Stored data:
********************

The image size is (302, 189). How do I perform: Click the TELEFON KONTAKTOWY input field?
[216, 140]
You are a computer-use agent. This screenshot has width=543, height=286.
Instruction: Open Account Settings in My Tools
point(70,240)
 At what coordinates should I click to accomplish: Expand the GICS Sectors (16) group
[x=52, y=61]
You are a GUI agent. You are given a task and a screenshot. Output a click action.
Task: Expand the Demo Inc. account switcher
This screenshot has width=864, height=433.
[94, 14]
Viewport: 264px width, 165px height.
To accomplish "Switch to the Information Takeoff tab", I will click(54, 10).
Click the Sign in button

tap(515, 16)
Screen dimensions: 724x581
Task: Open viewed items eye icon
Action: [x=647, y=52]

********************

### TO DO
If a line in the data above holds the string "agent", copy it.

### OUTPUT
You are a computer-use agent. This screenshot has width=543, height=286.
You are a GUI agent. You are given a task and a screenshot. Output a click action.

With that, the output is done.